White River

Fishing grasshoppers with 2 droppers

Posted by John Berry on October 26th, 2012
Print Friendly and PDF
Recommend this post:

My love affair with fishing droppers began about twenty five years ago on my first fishing trip to Montana. The drift boat guide on the Madison River tied a small nymph to the bend of the hook of a large dry fly and we fished it along the bank. I didn’t catch anything on it (my brother and I only caught one small rainbow that day) but I was intrigued with the possibilities. On my return, I began experimenting with droppers and having quite a bit of success.

Several years ago we instituted Catch and Release sections on our trout streams here in Arkansas. A key component of the regulations was that you could only use one hook point in Catch and Release areas.

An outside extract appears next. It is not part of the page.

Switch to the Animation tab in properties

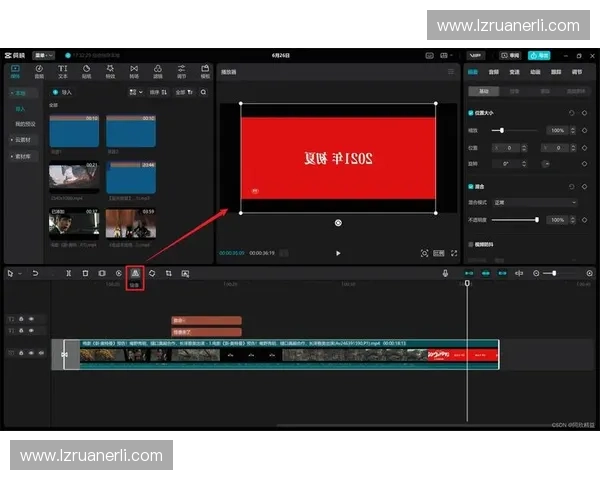pyautogui.click(x=535, y=72)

This had a big impact on my fishing, as I fish almost exclusively in catch and release water. When the Arkansas Game and Fish Commission updated the regulations as a result of the Trout Management Plan a few years ago, they were altered to allow the use of droppers (the result of a compromise that also allowed the use of treble hooks). I immediately began using droppers almost all of the time, no matter where I fished. I write about fishing droppers often and always mention them in my fishing reports. They have been my most effective strategy for some time.

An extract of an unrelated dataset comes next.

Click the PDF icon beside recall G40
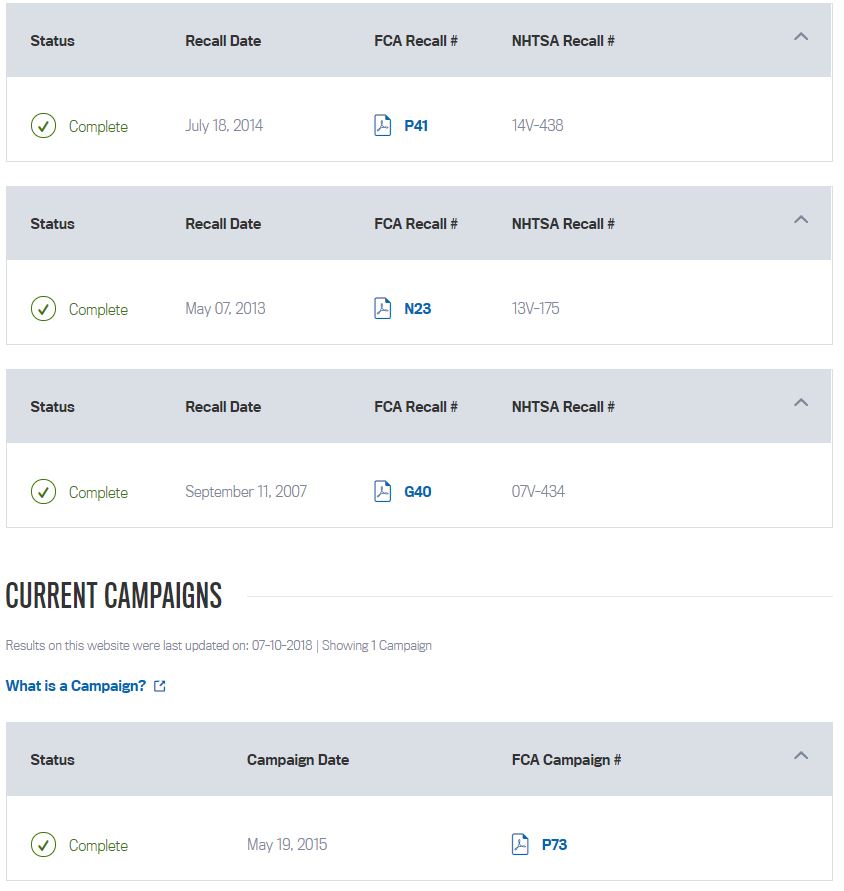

I recently developed a subtle change. For the past few months I have had my clients fishing grasshoppers with midge droppers and we have done well. It is a great way to fish shallow water. The other day I was fishing with Bob Long, a long time client and friend. I was rigging his line with a hopper dropper combination. A few days prior, a fellow guide mentioned that he occasionally used a San Juan worm as the dropper. We had been fishing a San Juan worm with a midge dropper under an indicator and had done well. I thought; why not use both the San Juan worm and a midge under the grasshopper? It took me a few minutes to rig it all up but we achieved success almost immediately.

The concept is pretty simple. There are a total of three flies that cover the water from top to bottom. It is like going through a Chinese buffet. There is something for everyone, a nice juicy grasshopper, a hot pink San Juan worm and a tasty midge. What trout could refuse it?

The rigging is really pretty simple. I attach a grasshopper to a leader/tippet combination that is nine feet long ending in 4X tippet. I prefer large western foam hoppers. They float well and can support the weight of the other flies. They do not require the use of floatant and are durable. I attach the San Juan worm to the bend of the hook on the grasshopper, with an improved clinch knot. Mid-way down the tippet I cut it and tie a surgeons knot. I attach a bit of weight above the knot. I want the distance from the hopper to the worm to be eighteen inches of 5X tippet. I then attach a small midge (Norfork beadhead or zebra midge) to the bend of the hook on the San Juan worm with an eighteen inch 6X tippet.

To fish this rig, you cast it upstream and let it drift downstream in a perfect drag free drift. Mend the line as necessary. The grasshopper is your strike indicator. If you see it twitch or go down, set the hook. Sometimes they take the grasshopper. There is nothing like a vicious top water strike from a big fish. The take is usually the worm or the midge. Yesterday we got takes on all three flies. The problem with fishing this technique is that with three flies you can get some pretty bad tangles. With this rig, it can take a few minutes to untangle them. The key is to cast with big loops and avoid false casting.

I have had a lot of success with this technique. Give it a try. I think you will like it.